Rewrite the records below, replacing every "Screen dimensions" with "Display size" and leaving everything else unchanged.

|---|

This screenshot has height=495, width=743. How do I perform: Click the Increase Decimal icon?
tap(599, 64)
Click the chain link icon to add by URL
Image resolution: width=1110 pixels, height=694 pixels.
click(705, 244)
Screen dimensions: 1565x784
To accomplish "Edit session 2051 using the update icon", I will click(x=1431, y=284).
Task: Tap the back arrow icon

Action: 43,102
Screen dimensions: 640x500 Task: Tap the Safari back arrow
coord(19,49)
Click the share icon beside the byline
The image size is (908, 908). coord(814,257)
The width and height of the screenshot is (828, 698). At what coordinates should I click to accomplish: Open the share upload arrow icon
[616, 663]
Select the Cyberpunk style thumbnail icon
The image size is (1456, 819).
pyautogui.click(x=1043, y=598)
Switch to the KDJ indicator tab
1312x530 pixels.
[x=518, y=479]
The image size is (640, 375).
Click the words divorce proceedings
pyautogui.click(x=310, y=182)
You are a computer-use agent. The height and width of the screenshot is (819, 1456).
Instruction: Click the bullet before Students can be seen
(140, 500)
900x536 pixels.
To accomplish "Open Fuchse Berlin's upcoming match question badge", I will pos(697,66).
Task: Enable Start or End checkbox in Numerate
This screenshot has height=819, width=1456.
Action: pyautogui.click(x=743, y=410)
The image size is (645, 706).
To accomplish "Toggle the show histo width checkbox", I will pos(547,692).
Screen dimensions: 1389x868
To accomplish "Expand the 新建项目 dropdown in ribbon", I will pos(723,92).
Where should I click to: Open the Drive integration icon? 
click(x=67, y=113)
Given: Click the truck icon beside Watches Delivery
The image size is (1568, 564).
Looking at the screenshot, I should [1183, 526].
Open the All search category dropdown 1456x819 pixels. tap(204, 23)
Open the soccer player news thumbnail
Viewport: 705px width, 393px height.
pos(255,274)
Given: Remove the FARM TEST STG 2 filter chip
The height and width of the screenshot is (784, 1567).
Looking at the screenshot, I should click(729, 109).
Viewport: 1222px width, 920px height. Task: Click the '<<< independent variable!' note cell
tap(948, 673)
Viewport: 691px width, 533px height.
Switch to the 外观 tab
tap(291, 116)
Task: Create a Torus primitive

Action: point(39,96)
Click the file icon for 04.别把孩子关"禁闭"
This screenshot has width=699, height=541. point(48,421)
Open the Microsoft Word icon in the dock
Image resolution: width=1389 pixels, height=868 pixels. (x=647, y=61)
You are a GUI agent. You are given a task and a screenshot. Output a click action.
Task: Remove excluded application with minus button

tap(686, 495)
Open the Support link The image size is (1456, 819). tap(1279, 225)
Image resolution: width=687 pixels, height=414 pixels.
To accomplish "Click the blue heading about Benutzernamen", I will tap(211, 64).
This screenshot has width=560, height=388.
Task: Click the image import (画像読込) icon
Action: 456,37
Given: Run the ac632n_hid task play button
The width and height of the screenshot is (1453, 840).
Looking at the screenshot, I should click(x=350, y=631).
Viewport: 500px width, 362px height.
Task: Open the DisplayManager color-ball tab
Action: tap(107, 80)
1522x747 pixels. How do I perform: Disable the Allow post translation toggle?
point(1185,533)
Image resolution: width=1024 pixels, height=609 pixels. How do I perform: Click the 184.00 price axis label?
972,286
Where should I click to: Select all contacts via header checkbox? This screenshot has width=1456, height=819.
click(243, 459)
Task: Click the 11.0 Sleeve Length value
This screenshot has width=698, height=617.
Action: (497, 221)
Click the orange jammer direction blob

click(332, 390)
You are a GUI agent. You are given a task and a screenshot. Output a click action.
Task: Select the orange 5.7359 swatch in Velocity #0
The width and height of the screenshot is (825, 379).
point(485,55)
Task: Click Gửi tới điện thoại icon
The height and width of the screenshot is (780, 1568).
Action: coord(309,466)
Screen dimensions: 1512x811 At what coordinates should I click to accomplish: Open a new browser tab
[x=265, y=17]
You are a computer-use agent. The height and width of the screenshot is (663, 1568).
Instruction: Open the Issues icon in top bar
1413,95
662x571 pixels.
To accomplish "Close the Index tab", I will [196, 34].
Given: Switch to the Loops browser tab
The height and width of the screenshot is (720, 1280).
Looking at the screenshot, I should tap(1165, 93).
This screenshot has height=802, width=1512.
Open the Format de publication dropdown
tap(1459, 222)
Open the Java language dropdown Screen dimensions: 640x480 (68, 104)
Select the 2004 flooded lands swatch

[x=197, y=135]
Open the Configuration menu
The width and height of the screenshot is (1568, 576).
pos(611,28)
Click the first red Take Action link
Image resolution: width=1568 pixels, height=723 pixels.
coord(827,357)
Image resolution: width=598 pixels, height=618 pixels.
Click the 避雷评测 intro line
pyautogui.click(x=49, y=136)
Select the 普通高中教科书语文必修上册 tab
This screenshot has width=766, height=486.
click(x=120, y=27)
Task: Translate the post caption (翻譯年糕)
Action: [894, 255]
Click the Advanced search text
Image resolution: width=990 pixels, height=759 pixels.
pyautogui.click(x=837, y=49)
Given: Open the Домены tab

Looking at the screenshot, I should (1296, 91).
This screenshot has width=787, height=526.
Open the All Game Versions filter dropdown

|---|

[Exercise output]
This screenshot has height=495, width=743. How do I perform: Click the Increase Decimal icon?
tap(599, 64)
Click the chain link icon to add by URL
Image resolution: width=1110 pixels, height=694 pixels.
click(705, 244)
Display size: 1565x784
To accomplish "Edit session 2051 using the update icon", I will click(x=1431, y=284).
Task: Tap the back arrow icon

Action: 43,102
Display size: 640x500 Task: Tap the Safari back arrow
coord(19,49)
Click the share icon beside the byline
The image size is (908, 908). coord(814,257)
The width and height of the screenshot is (828, 698). At what coordinates should I click to accomplish: Open the share upload arrow icon
[616, 663]
Select the Cyberpunk style thumbnail icon
The image size is (1456, 819).
pyautogui.click(x=1043, y=598)
Switch to the KDJ indicator tab
1312x530 pixels.
[x=518, y=479]
The image size is (640, 375).
Click the words divorce proceedings
pyautogui.click(x=310, y=182)
You are a computer-use agent. The height and width of the screenshot is (819, 1456).
Instruction: Click the bullet before Students can be seen
(140, 500)
900x536 pixels.
To accomplish "Open Fuchse Berlin's upcoming match question badge", I will pos(697,66).
Task: Enable Start or End checkbox in Numerate
This screenshot has height=819, width=1456.
Action: pyautogui.click(x=743, y=410)
The image size is (645, 706).
To accomplish "Toggle the show histo width checkbox", I will pos(547,692).
Display size: 1389x868
To accomplish "Expand the 新建项目 dropdown in ribbon", I will pos(723,92).
Where should I click to: Open the Drive integration icon? 
click(x=67, y=113)
Given: Click the truck icon beside Watches Delivery
The image size is (1568, 564).
Looking at the screenshot, I should [1183, 526].
Open the All search category dropdown 1456x819 pixels. tap(204, 23)
Open the soccer player news thumbnail
Viewport: 705px width, 393px height.
pos(255,274)
Given: Remove the FARM TEST STG 2 filter chip
The height and width of the screenshot is (784, 1567).
Looking at the screenshot, I should click(729, 109).
Viewport: 1222px width, 920px height. Task: Click the '<<< independent variable!' note cell
tap(948, 673)
Viewport: 691px width, 533px height.
Switch to the 外观 tab
tap(291, 116)
Task: Create a Torus primitive

Action: point(39,96)
Click the file icon for 04.别把孩子关"禁闭"
This screenshot has width=699, height=541. point(48,421)
Open the Microsoft Word icon in the dock
Image resolution: width=1389 pixels, height=868 pixels. (x=647, y=61)
You are a GUI agent. You are given a task and a screenshot. Output a click action.
Task: Remove excluded application with minus button

tap(686, 495)
Open the Support link The image size is (1456, 819). tap(1279, 225)
Image resolution: width=687 pixels, height=414 pixels.
To accomplish "Click the blue heading about Benutzernamen", I will tap(211, 64).
This screenshot has width=560, height=388.
Task: Click the image import (画像読込) icon
Action: 456,37
Given: Run the ac632n_hid task play button
The width and height of the screenshot is (1453, 840).
Looking at the screenshot, I should click(x=350, y=631).
Viewport: 500px width, 362px height.
Task: Open the DisplayManager color-ball tab
Action: tap(107, 80)
1522x747 pixels. How do I perform: Disable the Allow post translation toggle?
point(1185,533)
Image resolution: width=1024 pixels, height=609 pixels. How do I perform: Click the 184.00 price axis label?
972,286
Where should I click to: Select all contacts via header checkbox? This screenshot has width=1456, height=819.
click(243, 459)
Task: Click the 11.0 Sleeve Length value
This screenshot has width=698, height=617.
Action: (497, 221)
Click the orange jammer direction blob

click(332, 390)
You are a GUI agent. You are given a task and a screenshot. Output a click action.
Task: Select the orange 5.7359 swatch in Velocity #0
The width and height of the screenshot is (825, 379).
point(485,55)
Task: Click Gửi tới điện thoại icon
The height and width of the screenshot is (780, 1568).
Action: coord(309,466)
Display size: 1512x811 At what coordinates should I click to accomplish: Open a new browser tab
[x=265, y=17]
You are a computer-use agent. The height and width of the screenshot is (663, 1568).
Instruction: Open the Issues icon in top bar
1413,95
662x571 pixels.
To accomplish "Close the Index tab", I will [196, 34].
Given: Switch to the Loops browser tab
The height and width of the screenshot is (720, 1280).
Looking at the screenshot, I should tap(1165, 93).
This screenshot has height=802, width=1512.
Open the Format de publication dropdown
tap(1459, 222)
Open the Java language dropdown Display size: 640x480 (68, 104)
Select the 2004 flooded lands swatch

[x=197, y=135]
Open the Configuration menu
The width and height of the screenshot is (1568, 576).
pos(611,28)
Click the first red Take Action link
Image resolution: width=1568 pixels, height=723 pixels.
coord(827,357)
Image resolution: width=598 pixels, height=618 pixels.
Click the 避雷评测 intro line
pyautogui.click(x=49, y=136)
Select the 普通高中教科书语文必修上册 tab
This screenshot has width=766, height=486.
click(x=120, y=27)
Task: Translate the post caption (翻譯年糕)
Action: [894, 255]
Click the Advanced search text
Image resolution: width=990 pixels, height=759 pixels.
pyautogui.click(x=837, y=49)
Given: Open the Домены tab

Looking at the screenshot, I should (1296, 91).
This screenshot has width=787, height=526.
Open the All Game Versions filter dropdown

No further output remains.